Vehicle sales may have been waning in recent months in Alberta, due in part to the steep drop in the oil prices that fuel the region, but that’s not stopping AutoCanada from looking at expansion opportunities in the region.

Canada’s largest public auto group hosted its second quarter financial conference call last week, and the company’s executive chair Pat Priestner was clear he’s still interested in investing in the region his group calls home.

“We like out West. We like B.C. We like Alberta,” Priestner said. “Again I know some people will probably say, ‘Why are you buying in Alberta?’ We are looking long-term. This is not even long — mid- to long-term here, and we think that the value of the stores we will be able to acquire in Alberta in the next couple of years will be great for the company long-term. So obviously, we are still focused there.

“B.C. (we are) looking heavily in,” Priestner continued. “Saskatchewan a little bit, as well. Certainly Manitoba — we now have a bit of a presence. So if something were to come up, we are open. Ontario, obviously it is an area where there is a lot of room for growth, but again we are being very patient. We want to make sure we buy the right dealerships in that market, in all markets, but particularly in that market. So I certainly see some potential there and we are active right now looking at some stuff there.”
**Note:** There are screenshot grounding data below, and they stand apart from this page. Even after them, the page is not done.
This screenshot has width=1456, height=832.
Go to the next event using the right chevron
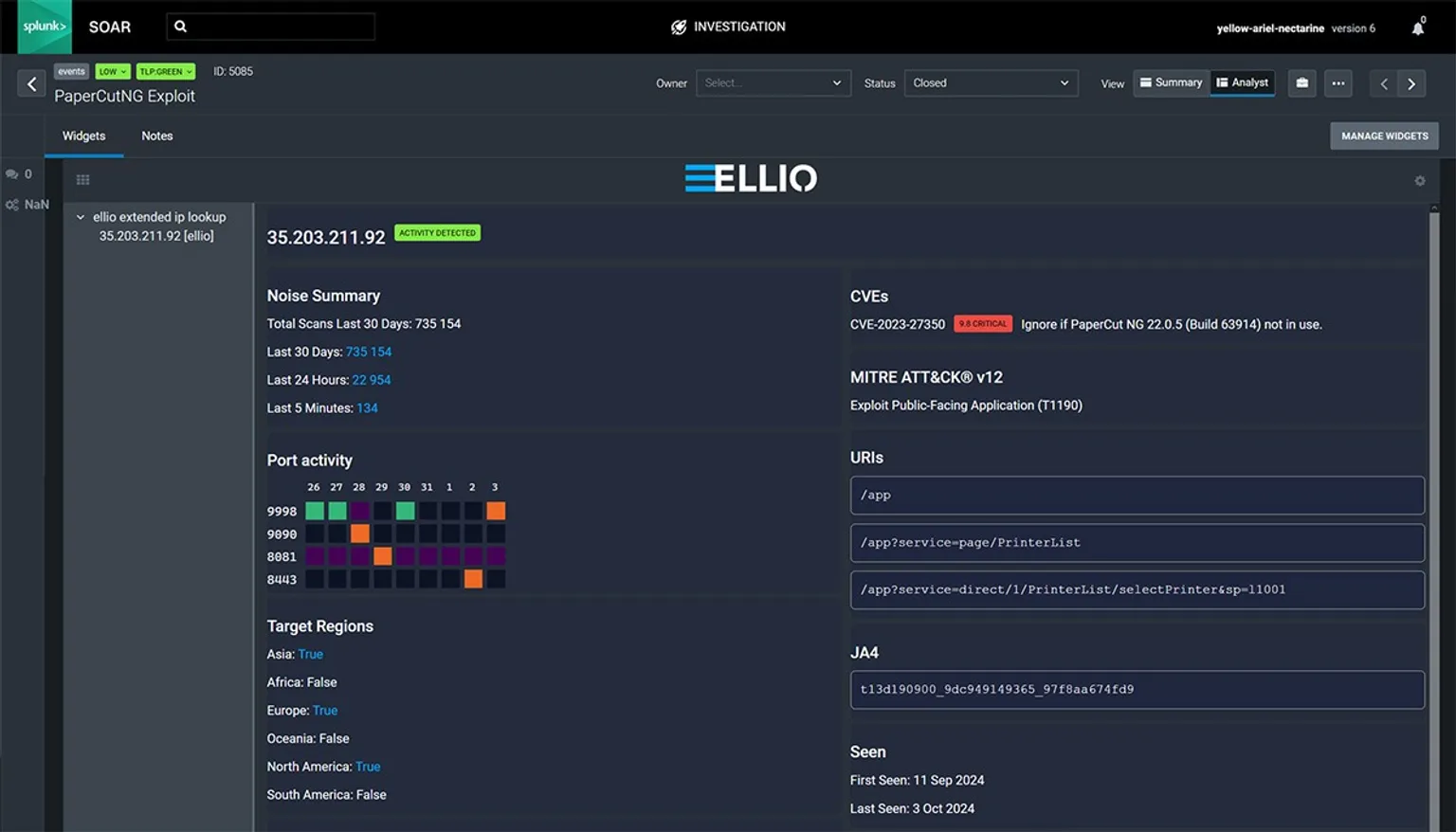[x=1411, y=83]
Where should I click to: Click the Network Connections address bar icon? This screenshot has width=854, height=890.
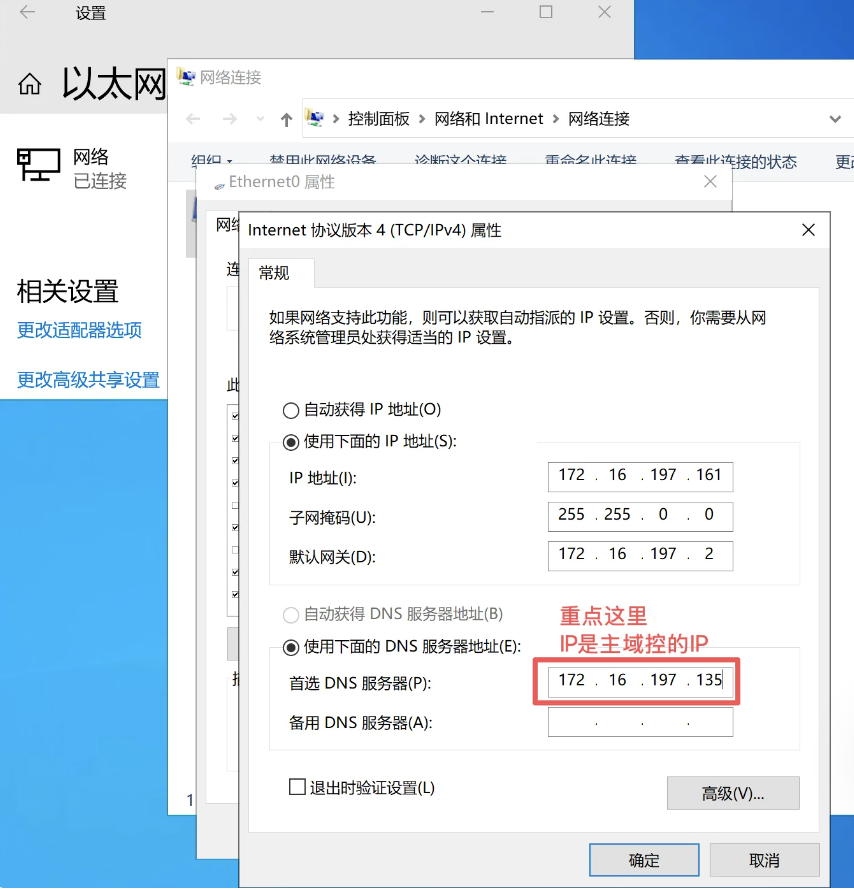click(x=315, y=118)
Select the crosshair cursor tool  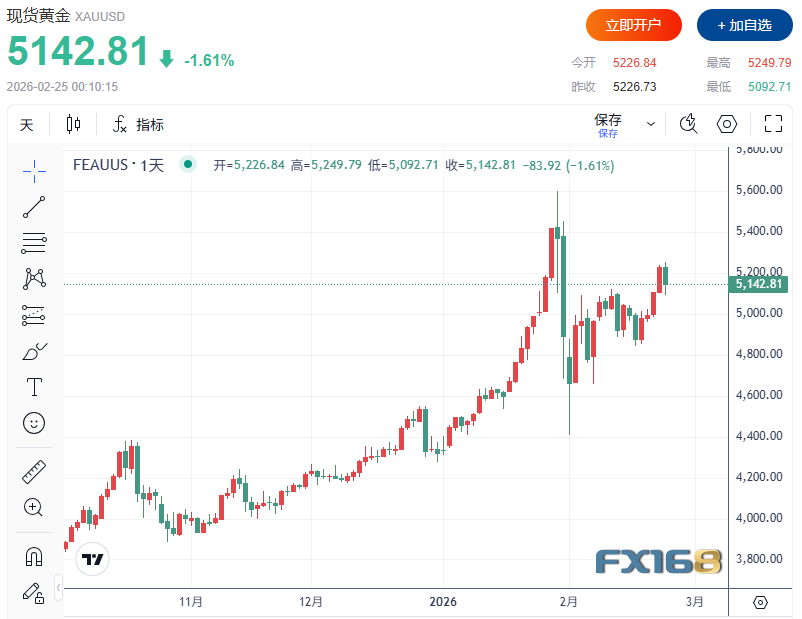point(34,171)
Tom Orysiuk, the group’s president and chief executive officer, also offered some good forecasts for used-vehicle dealers in Canada.

“But the used market, I think it is something long-term that is going to improve in Canada, and it’s going to be a good opportunity not only for us, (but) also for the entire dealer body as we see more used vehicles becoming available,” Orysiuk said. “You know it will be something that will gradually build over the next couple of years.”